## REQUIREMENTS
Pull out each line below that contains the string "button" and copy it in full.

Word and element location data
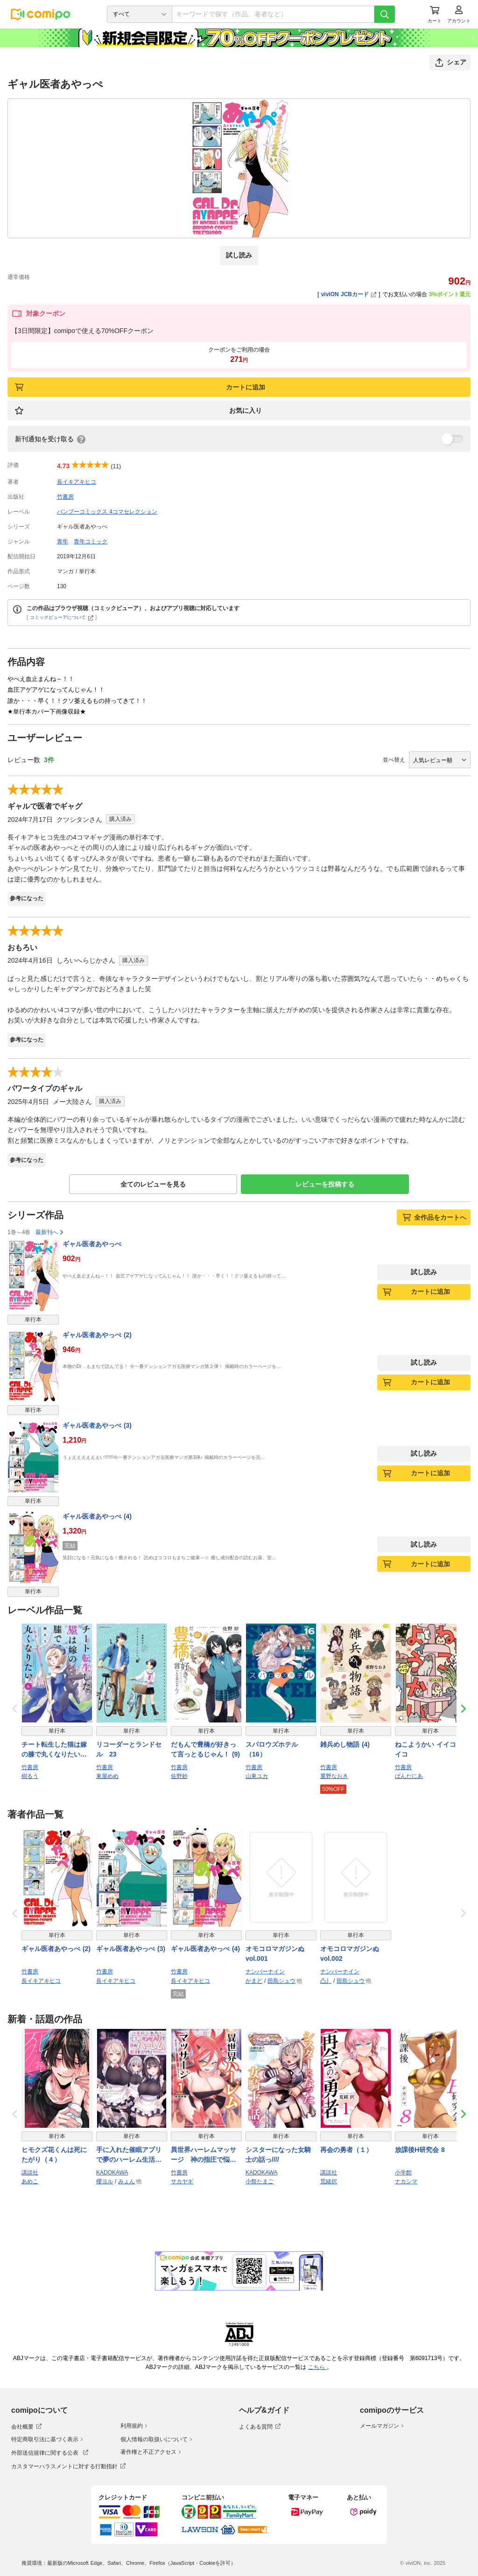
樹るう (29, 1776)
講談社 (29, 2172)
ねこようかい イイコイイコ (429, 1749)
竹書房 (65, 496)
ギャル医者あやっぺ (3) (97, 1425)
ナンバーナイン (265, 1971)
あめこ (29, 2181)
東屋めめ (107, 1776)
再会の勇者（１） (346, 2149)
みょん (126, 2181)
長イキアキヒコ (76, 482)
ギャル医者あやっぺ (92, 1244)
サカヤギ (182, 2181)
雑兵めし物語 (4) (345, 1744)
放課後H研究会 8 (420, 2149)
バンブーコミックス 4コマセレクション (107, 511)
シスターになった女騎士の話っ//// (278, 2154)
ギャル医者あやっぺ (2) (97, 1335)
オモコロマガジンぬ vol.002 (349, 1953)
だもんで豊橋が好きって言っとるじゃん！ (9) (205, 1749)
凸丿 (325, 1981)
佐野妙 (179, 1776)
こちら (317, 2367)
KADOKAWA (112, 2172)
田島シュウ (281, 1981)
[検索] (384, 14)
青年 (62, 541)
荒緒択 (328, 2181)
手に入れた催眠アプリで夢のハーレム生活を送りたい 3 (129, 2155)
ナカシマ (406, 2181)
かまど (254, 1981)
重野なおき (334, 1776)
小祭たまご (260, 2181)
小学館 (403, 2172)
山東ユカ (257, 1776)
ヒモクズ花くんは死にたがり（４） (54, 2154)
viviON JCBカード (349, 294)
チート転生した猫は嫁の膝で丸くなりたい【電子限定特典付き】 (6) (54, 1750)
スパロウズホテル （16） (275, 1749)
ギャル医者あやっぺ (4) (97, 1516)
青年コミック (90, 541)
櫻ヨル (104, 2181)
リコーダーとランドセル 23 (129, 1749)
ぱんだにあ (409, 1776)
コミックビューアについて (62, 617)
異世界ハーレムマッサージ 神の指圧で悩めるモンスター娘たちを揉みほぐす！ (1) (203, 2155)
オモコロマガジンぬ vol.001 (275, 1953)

---

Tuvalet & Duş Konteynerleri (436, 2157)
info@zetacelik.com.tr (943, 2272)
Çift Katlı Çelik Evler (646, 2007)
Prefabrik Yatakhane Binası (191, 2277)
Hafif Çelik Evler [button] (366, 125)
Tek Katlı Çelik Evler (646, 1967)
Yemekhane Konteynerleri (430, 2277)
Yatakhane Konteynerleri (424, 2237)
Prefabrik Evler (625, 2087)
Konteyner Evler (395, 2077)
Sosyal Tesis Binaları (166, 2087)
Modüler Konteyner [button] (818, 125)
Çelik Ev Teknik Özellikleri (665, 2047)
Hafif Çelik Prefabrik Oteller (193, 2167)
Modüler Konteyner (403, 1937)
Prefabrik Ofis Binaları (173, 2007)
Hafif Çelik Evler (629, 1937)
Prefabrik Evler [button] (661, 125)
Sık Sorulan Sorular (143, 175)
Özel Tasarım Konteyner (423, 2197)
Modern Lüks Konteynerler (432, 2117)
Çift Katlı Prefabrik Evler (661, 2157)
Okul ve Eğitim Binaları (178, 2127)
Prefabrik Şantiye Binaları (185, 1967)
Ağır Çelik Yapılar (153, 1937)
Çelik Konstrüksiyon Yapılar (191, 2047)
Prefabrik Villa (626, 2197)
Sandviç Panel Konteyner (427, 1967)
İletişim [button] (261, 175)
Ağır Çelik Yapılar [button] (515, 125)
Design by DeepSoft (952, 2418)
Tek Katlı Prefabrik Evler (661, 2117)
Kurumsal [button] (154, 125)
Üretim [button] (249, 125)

## RESPONSE TO THIS TASK
Hafif Çelik Evler [button] (366, 125)
Modüler Konteyner [button] (818, 125)
Prefabrik Evler [button] (661, 125)
İletişim [button] (261, 175)
Ağır Çelik Yapılar [button] (515, 125)
Kurumsal [button] (154, 125)
Üretim [button] (249, 125)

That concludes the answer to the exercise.